日経ビジネス5月27日号の特集「欧州リストラの極意 復活した巨人たち」では、歴史ある欧州の名門企業が、大胆な事業の入れ替えによって復活を果たした実例を紹介した。
その中でも特に猛スピードで変革を進めているのが独シーメンスだ。工場のデジタル化に注力する一方、中核事業だったエネルギー事業の切り離しを断行するなど、15年間で全事業の5割を入れ替えた。事業構造改革の要諦を探るべく、同社のジョー・ケーザーCEO(最高経営責任者)に話を聞いた(インタビューはガス・電力部門の分離上場を発表した5月7日より前に実施した)。
2013年のCEO就任後に中期経営計画「ビジョン2020」を作成、発表しました。その戦略に基づき、照明事業に続き、利益率の高かったヘルスケア事業を分離、上場させるなどの事業構造改革を進めてきました。2020年までまだ期間があるにもかかわらず18年、その先の中期計画を出したのはなぜですか。
シーメンスのジョー・ケーザーCEO(以下、ケーザー):18年までにビジョン2020の数値目標のほとんどを達成しようとしていました。そのため18年に、経営陣が席を並べて今後の課題を話し合いました。このまま2020年まで安穏としていればいいのか、それとも次世代に向けてどうあるべきかを検討していく必要があるのか。我々は後者を選ぶことにしました。18年のうちにシーメンスが今後どのような価値を創造していくかを考えることにしました。

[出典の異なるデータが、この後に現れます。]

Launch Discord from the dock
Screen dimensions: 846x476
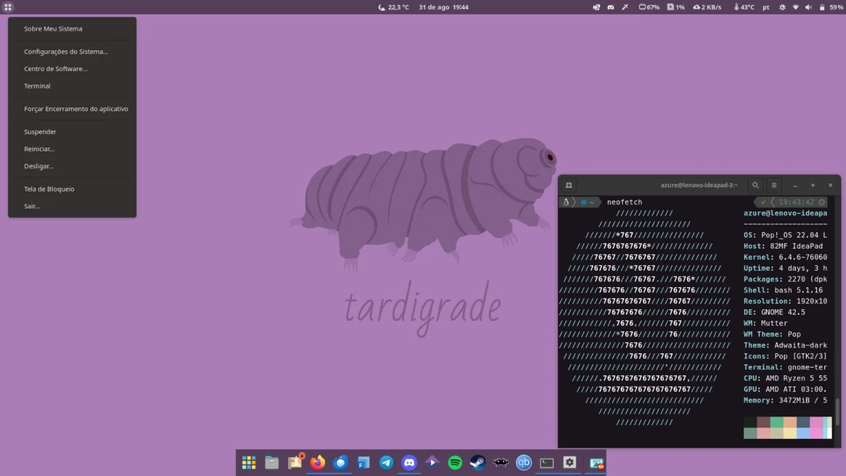pos(409,463)
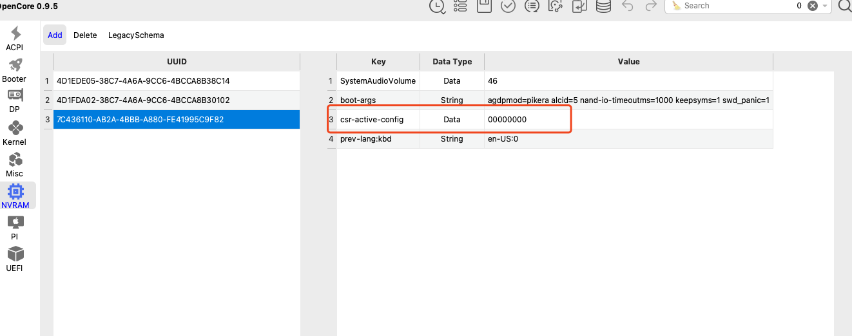
Task: Click inside the Search input field
Action: [x=735, y=6]
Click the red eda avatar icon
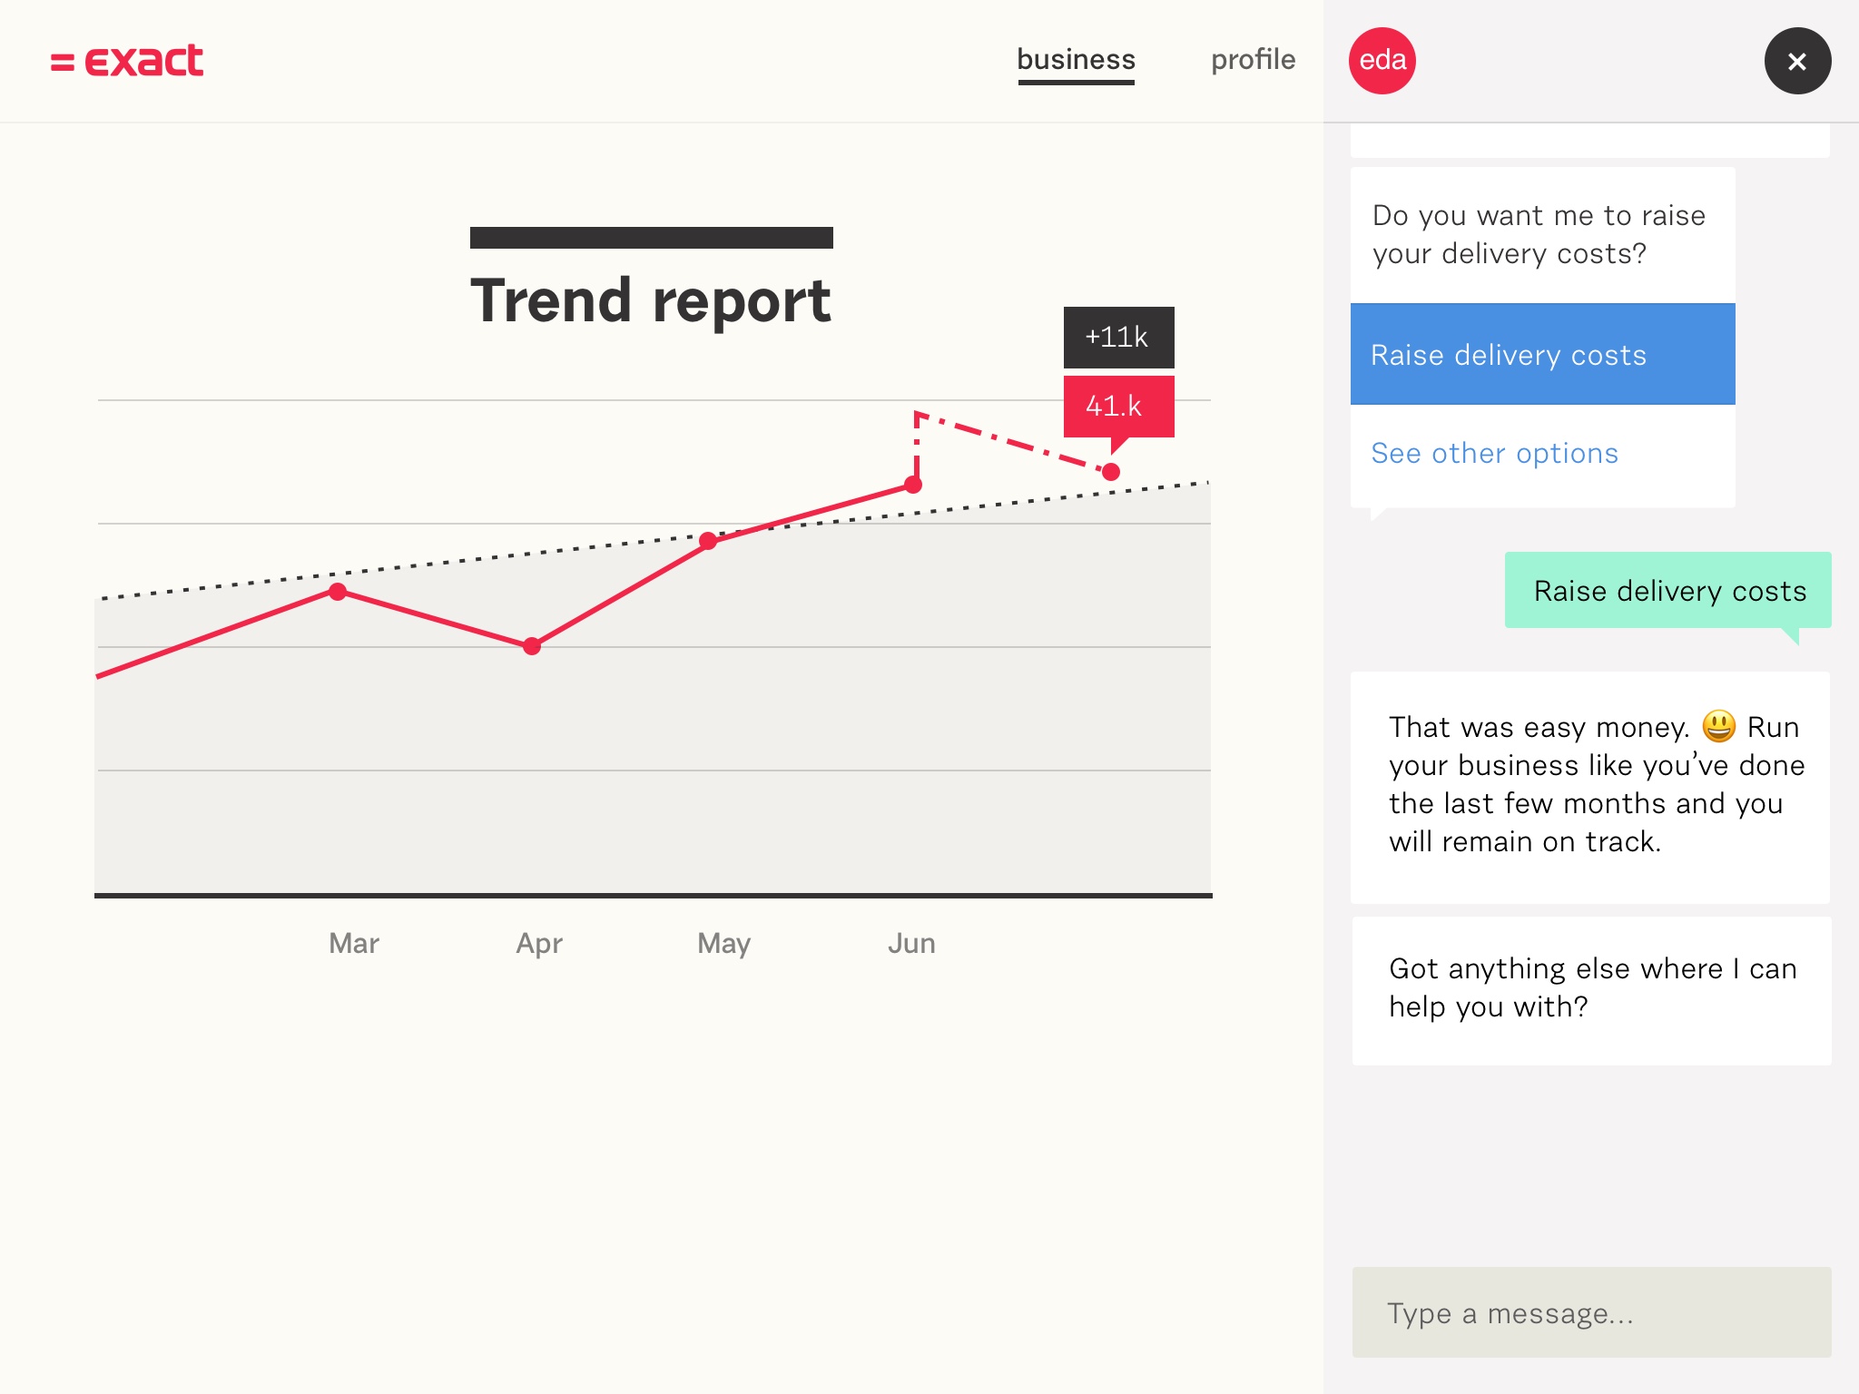1859x1394 pixels. (x=1382, y=61)
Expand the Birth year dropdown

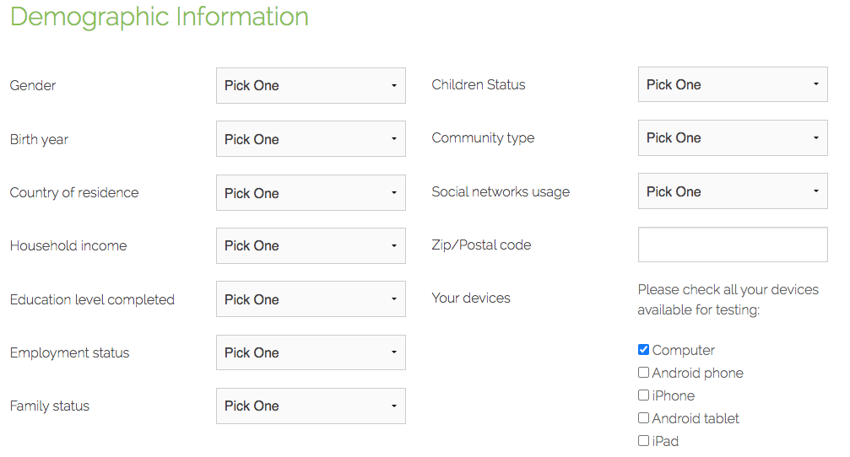coord(310,139)
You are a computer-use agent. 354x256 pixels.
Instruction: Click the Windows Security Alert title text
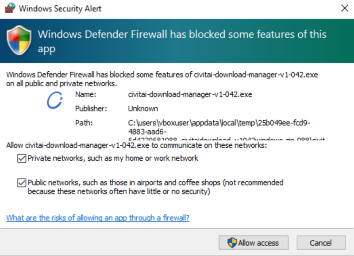coord(60,8)
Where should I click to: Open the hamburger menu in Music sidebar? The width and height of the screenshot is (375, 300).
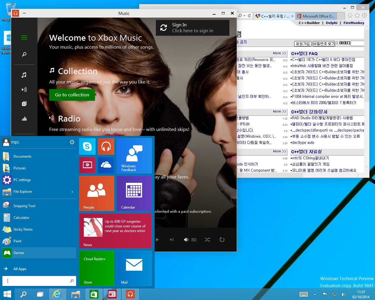point(24,37)
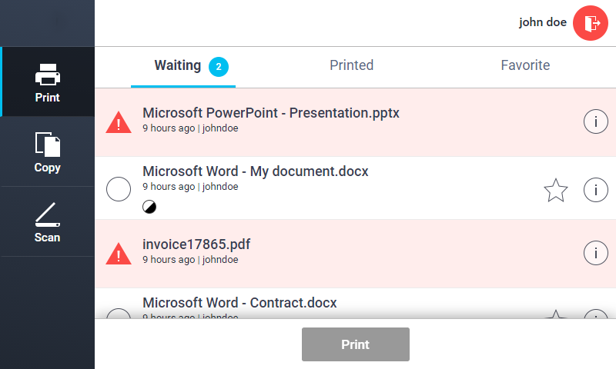This screenshot has height=369, width=616.
Task: Log out using the red exit icon
Action: click(591, 22)
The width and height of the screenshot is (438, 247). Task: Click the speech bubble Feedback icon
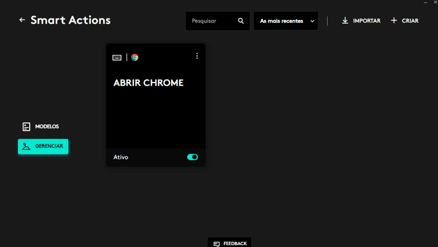coord(217,244)
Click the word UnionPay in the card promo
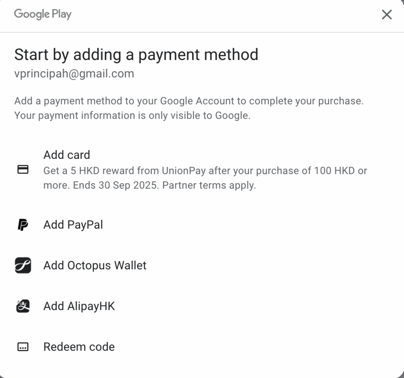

今回、我々は中期経営計画に新たな年代を入れず、「ビジョン2020プラス」としました。このプラスというのは、シーメンスの次世代を意味します。次世代に向けた課題はたくさんあります。第4次産業革命を進めるためには、より多くのソフトウエアの力が必要になります。一方で化石燃料による発電が、再生可能エネルギーのように成長しないことは分かっています。
戦略を実現するために、経営体制も変更しました。デジタルインダストリーズなど3つの社内カンパニーと、再エネを手がけるシーメンスガメサなど3つの戦略会社に分けました。カンパニー制を導入したのは、経営の意思決定を速くするためです。本社が多数の事業を抱えるコングロマリット型経営にはもはや将来性は乏しいと考えています。専門的な会社の方が環境変化への適応力が高く、コングロマリットの傘下ではそのスピードについていけないからです。風力発電産業は成長性やサステナブルの観点から非常に魅力的です。しかし、風力発電事業をガメサと統合させたのは始まりにすぎません。今後はさらに、(エネルギー事業を)統合する必要があります。

シーメンスCEO
1957年6月生まれ。80年にシーメンス入社。半導体事業や情報通信事業を経て、2004年にCSO(最高戦略責任者)、06年にCFO(最高財務責任者)。13年から現職(写真:永川智子)
欧州委員会の決定は、正直残念だ
構造改革の柱でもあった鉄道事業については計画が狂いました。シーメンス本体から切り離して、仏アルストムと経営統合することで合意していましたが、2月に欧州委員会による独禁法違反との判断を受け、統合が白紙になりました。どのように受け止めていますか。
ケーザー:どう言ったらいいでしょうか。私たちは欧州委員会の決定を尊重しますが、正直言って残念です。鉄道事業はどんどん市場がグローバル化していますが、欧州委員会はその観点からは見ていませんでした。欧州委員会は中国市場は関係ないし、中国企業の動きは欧州市場に関係ないと言いました。
企業数が少なくなれば、顧客に大きな圧力、つまり高い値段を押し付けることになるとの批判があります。これはロジカルに聞こえますが、確実に間違っています。そもそも我々の顧客は巨大企業です。ドイツ鉄道やフランス国鉄のような鉄道会社は、選択肢があります。我々が10%の値上げを要求すれば、彼らは我々に「出ていけ」と言うでしょう。彼らは決して「20%の値上げではなくてよかった」とは言いません。